Other executives have shown what this looks like in practice. Hugh Aaron at Customcolor opened the company’s books during a crisis, teaching staff how to read financials and inviting them to act. Employees cut costs aggressively, saving the firm. At Nucor, CEO Ken Iverson doubled down on partnership by sharing gains in good years and taking the steepest personal pay cut in downturns. These moves reinforced trust and autonomy—the soil where exemplary followership grows.
Contrast that with Lee Iacocca’s claim that “I saved Chrysler.” By erasing his team’s contribution, he undercut the very followership that made the turnaround possible.
Followership is never blind obedience. Jared Diamond recounts in The Power of Followership that he nearly drowned in New Guinea after boarding a reckless canoe. A fellow biologist, observing the same risk, waited for a safer tugboat. The lesson Diamond drew: followers are responsible for whom they choose to follow, and not following can be the wisest act of all.

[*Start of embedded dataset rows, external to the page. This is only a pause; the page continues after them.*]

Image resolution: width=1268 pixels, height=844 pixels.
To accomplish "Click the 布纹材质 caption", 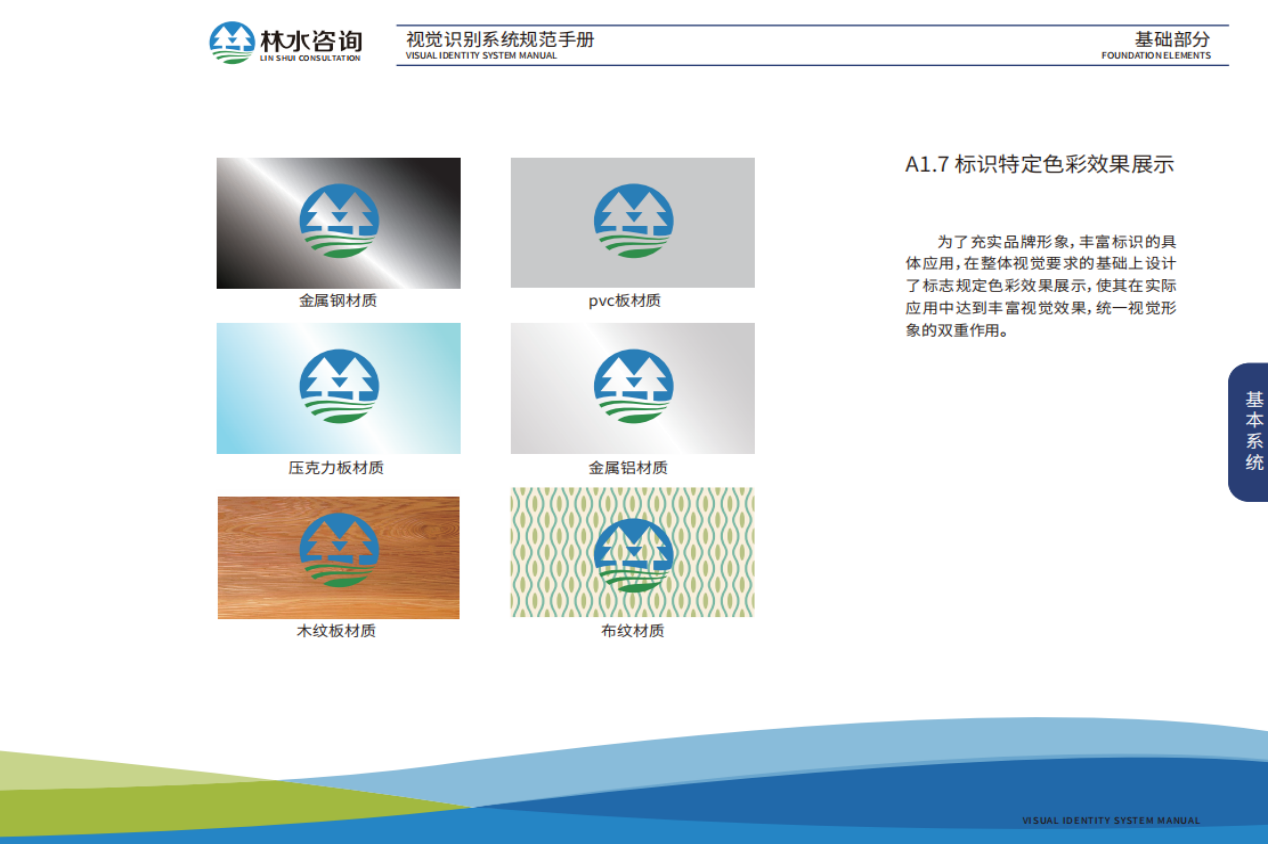I will [x=632, y=631].
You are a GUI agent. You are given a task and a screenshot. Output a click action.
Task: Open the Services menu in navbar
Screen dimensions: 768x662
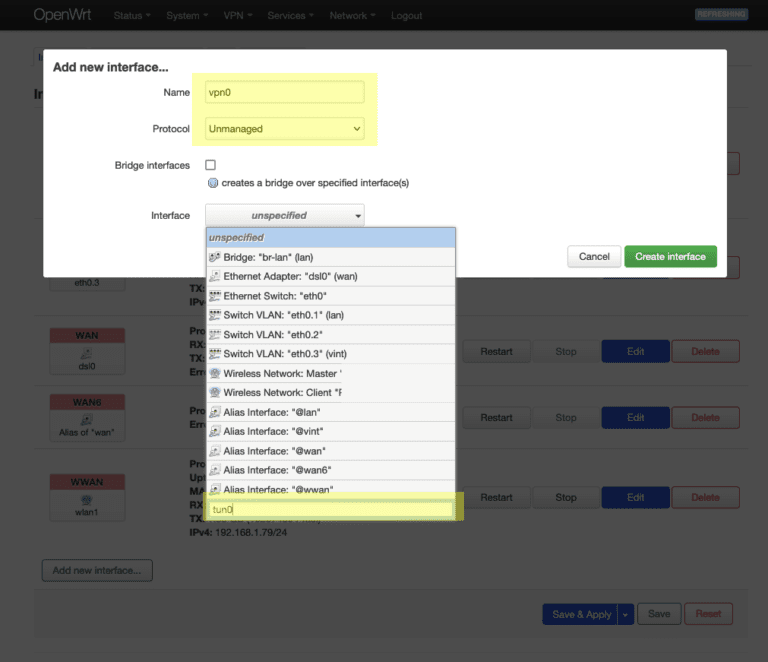point(291,16)

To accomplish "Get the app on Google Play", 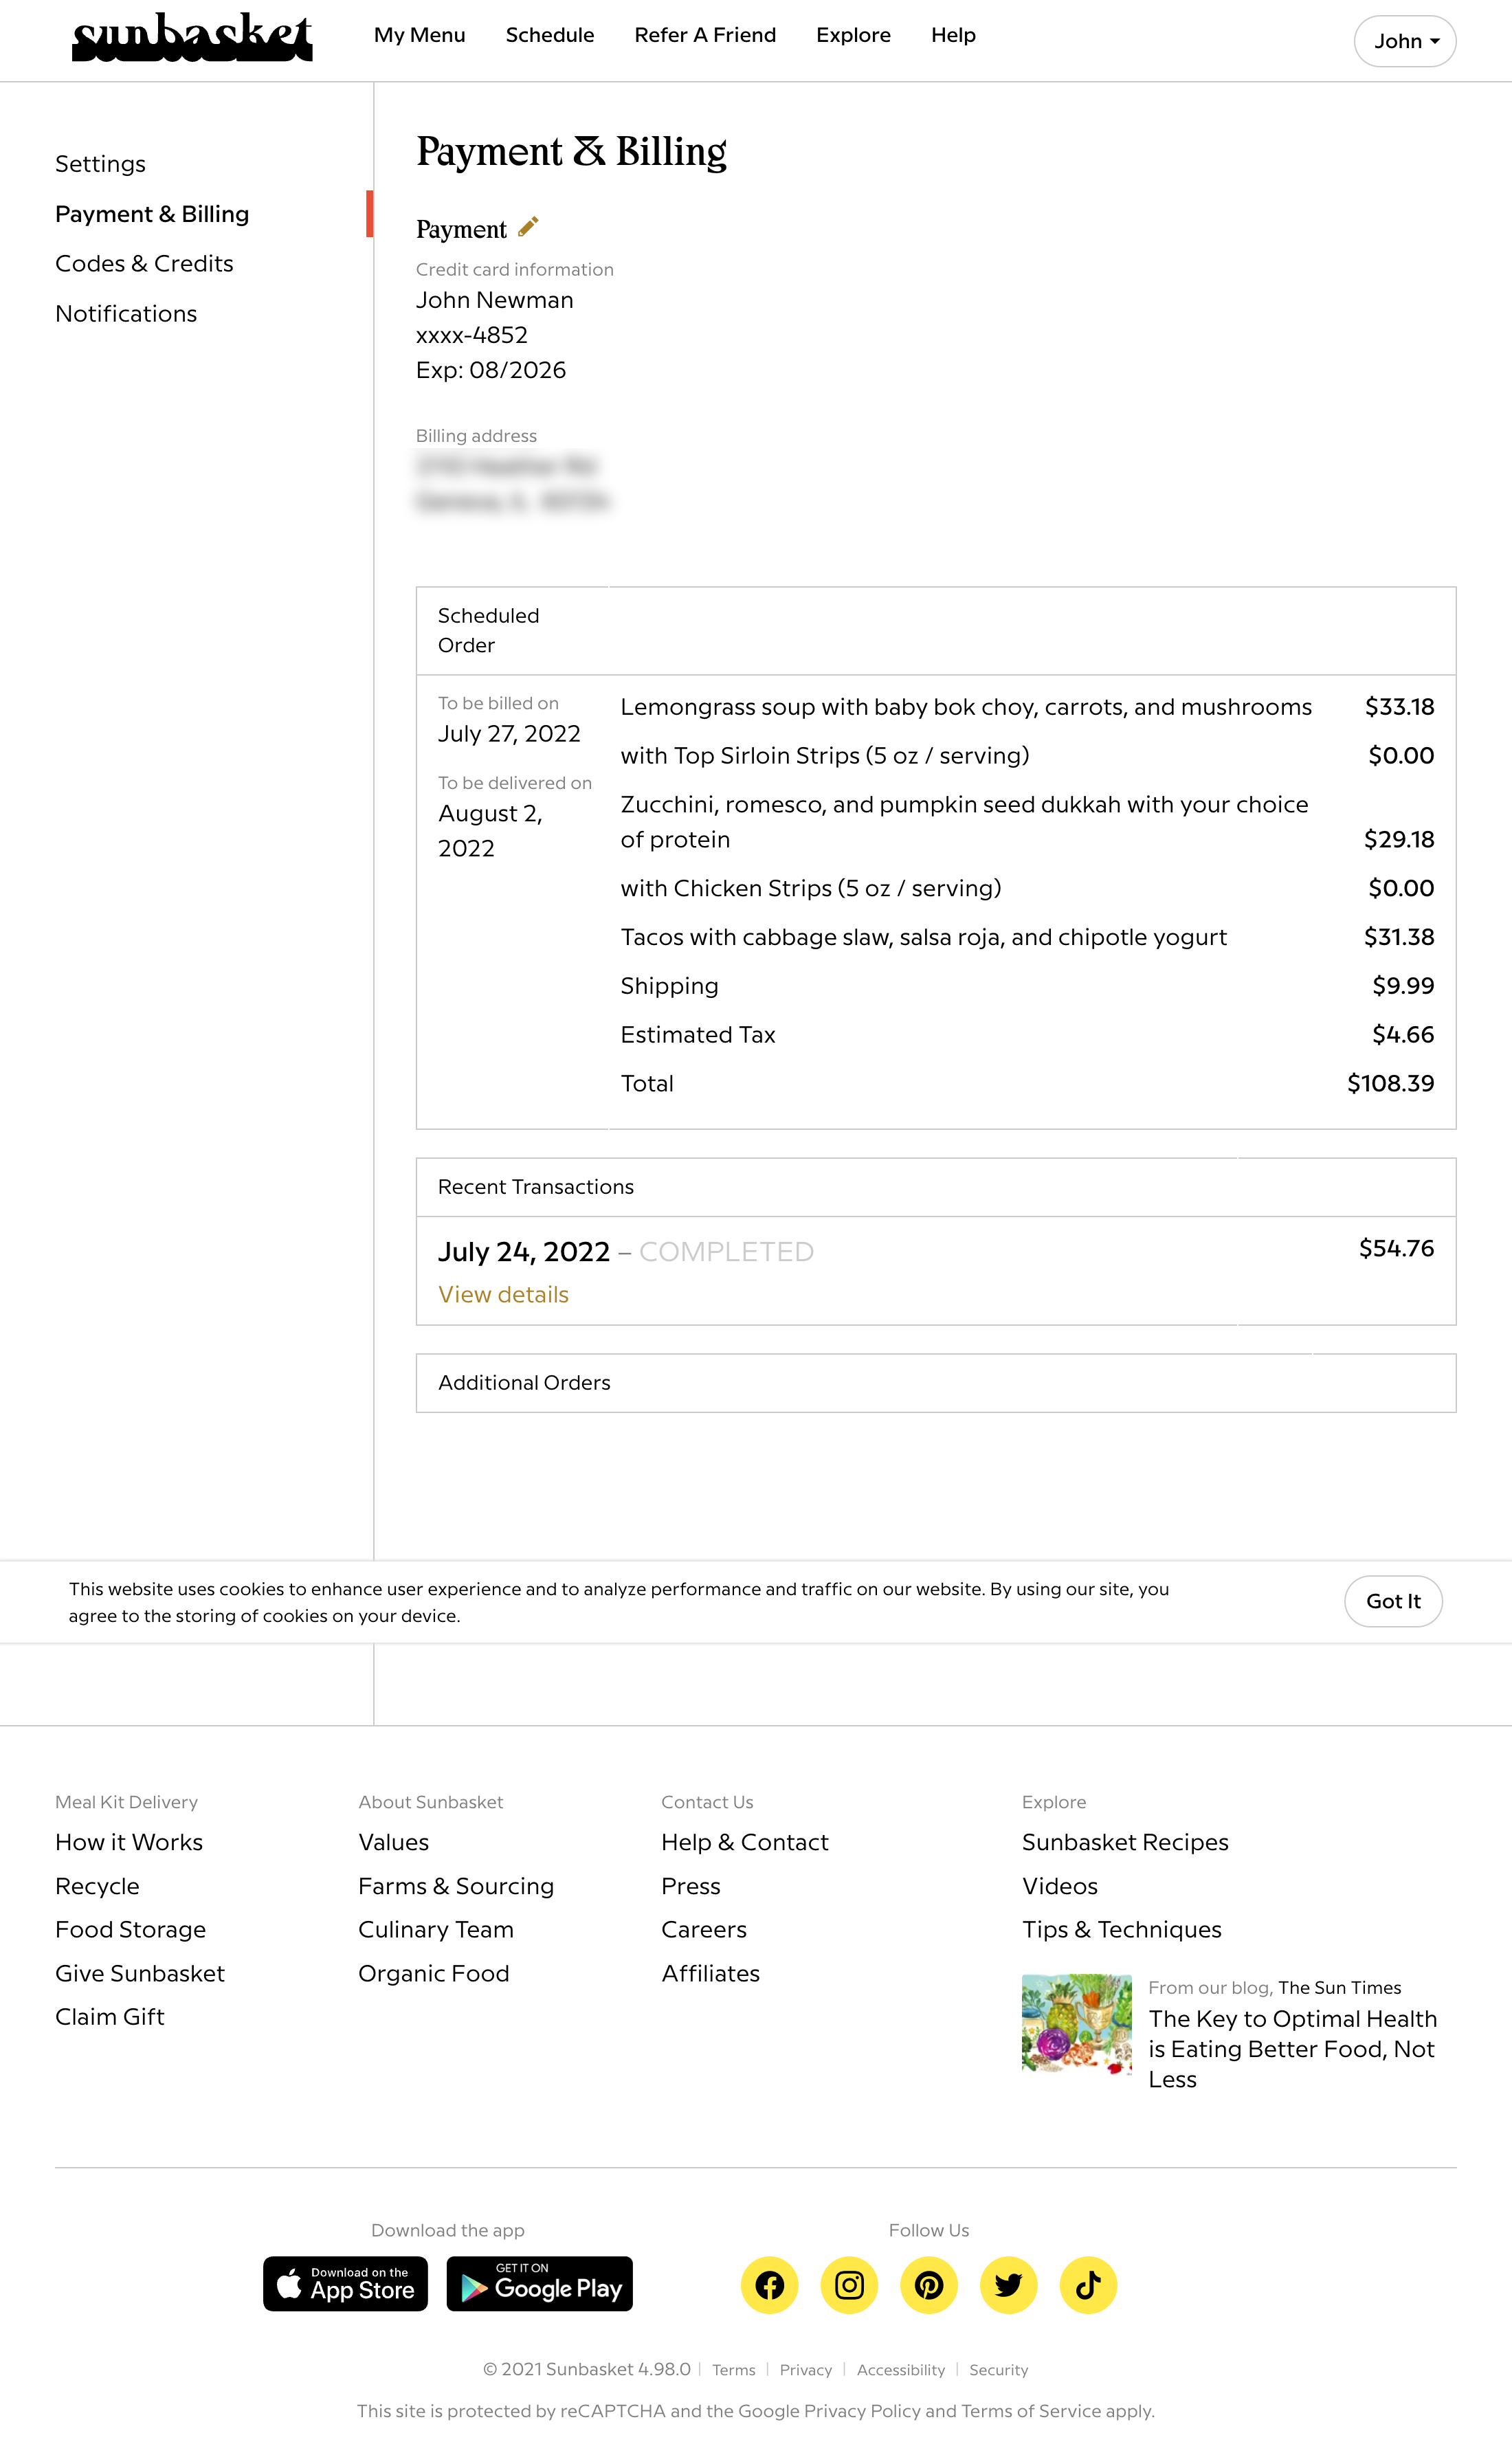I will tap(539, 2285).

Sometimes the best act of followership is to lead momentarily or to act without leaders at all. When Pittsburgh residents were denied city funding, they designed and built the Highland Park Super Playground themselves. On aircraft carriers and in electric utilities, Kelley notes, rank often gives way to expertise during crises: whoever knows most takes command until danger passes.
Followership is not invisible labour. It’s a discipline that can be taught, evaluated, and rewarded. The Jeffs and Miyukis of every organization are not “problem employees” but underdeveloped followers who can shift toward exemplary. Leaders can make that shift possible by:
Behind every admired leader is a network of exemplary followers. Recognising them not only improves organisational results but also builds resilience and ethical strength. As Csikszentmihalyi’s welder Joe Kramer proved, sometimes the person who never wanted to lead turns out to be the cornerstone everyone else relies on.